L’indagine lampo e l’intercettazione sull’A1
L’allarme scattato subito dopo l’ammanco della neonata ha fatto scattare un’operazione d’urgenza coordinata dalla Squadra Mobile di Caserta e dal Commissariato di Marcianise. Attraverso il tracciamento dei possibili itinerari di fuga, le forze dell’ordine sono riuscite a individuare il veicolo in transito verso nord. Nel pomeriggio di lunedì 10 agosto è scattata la trappola. Il coordinamento con la Squadra Mobile e la Polizia Stradale di Firenze ha permesso di intercettare e sbarrare la strada all’automobile lungo il tratto fiorentino dell’autostrada A1, bloccando definitivamente la corsa prima del raggiungimento della frontiera.

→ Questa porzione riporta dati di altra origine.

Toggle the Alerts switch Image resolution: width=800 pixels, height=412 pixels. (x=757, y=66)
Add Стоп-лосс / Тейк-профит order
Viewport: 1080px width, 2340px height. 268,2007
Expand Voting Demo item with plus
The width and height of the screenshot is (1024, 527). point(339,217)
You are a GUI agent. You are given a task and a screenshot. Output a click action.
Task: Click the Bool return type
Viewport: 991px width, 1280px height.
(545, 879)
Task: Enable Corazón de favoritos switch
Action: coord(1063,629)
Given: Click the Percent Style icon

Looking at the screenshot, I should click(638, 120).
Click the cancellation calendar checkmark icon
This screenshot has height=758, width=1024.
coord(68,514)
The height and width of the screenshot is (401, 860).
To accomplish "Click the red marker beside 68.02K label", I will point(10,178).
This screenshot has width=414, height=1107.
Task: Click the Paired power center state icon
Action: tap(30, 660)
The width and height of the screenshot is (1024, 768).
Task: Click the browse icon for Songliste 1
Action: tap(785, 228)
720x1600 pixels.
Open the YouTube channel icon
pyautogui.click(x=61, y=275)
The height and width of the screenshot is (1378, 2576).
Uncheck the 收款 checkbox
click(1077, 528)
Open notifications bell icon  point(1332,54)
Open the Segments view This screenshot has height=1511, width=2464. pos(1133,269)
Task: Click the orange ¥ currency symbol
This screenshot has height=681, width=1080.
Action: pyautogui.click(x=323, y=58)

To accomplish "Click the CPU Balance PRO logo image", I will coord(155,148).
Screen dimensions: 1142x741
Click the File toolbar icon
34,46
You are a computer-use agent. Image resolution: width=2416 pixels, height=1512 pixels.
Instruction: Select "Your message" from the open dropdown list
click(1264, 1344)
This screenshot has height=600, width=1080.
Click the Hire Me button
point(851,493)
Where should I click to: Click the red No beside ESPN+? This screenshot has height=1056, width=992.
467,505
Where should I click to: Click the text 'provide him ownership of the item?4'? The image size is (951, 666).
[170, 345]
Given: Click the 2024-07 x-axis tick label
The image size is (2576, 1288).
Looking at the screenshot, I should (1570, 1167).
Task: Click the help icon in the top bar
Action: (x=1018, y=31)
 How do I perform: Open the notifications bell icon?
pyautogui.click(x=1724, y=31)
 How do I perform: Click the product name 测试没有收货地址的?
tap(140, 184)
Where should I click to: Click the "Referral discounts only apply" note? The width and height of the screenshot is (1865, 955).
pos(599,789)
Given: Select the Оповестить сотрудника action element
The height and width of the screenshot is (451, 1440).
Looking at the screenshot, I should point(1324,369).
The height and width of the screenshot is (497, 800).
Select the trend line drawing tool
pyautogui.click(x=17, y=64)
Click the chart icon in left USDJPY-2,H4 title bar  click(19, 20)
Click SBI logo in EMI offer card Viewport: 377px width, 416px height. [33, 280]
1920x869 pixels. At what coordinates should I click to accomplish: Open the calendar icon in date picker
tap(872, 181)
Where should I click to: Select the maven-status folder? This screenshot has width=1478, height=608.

I provvedimenti giudiziari e la tutela della bambina
All’atto del fermo, la posizione della trentenne si è rivelata ulteriormente complessa: la donna risultava infatti già sottoposta alla misura degli arresti domiciliari. Per lei sono scattate le manette in flagranza di reato con l’accusa di evasione, oltre a una denuncia formale per sottrazione di persona incapace. Risolto l’inseguimento senza conseguenze fisiche per la piccolissima passeggera, la neonata è stata presa in custodia dagli operatori sociali e trasportata all’ospedale pediatrico Meyer di Firenze per gli accertamenti sanitari di rito e la successiva collocazione in protezione.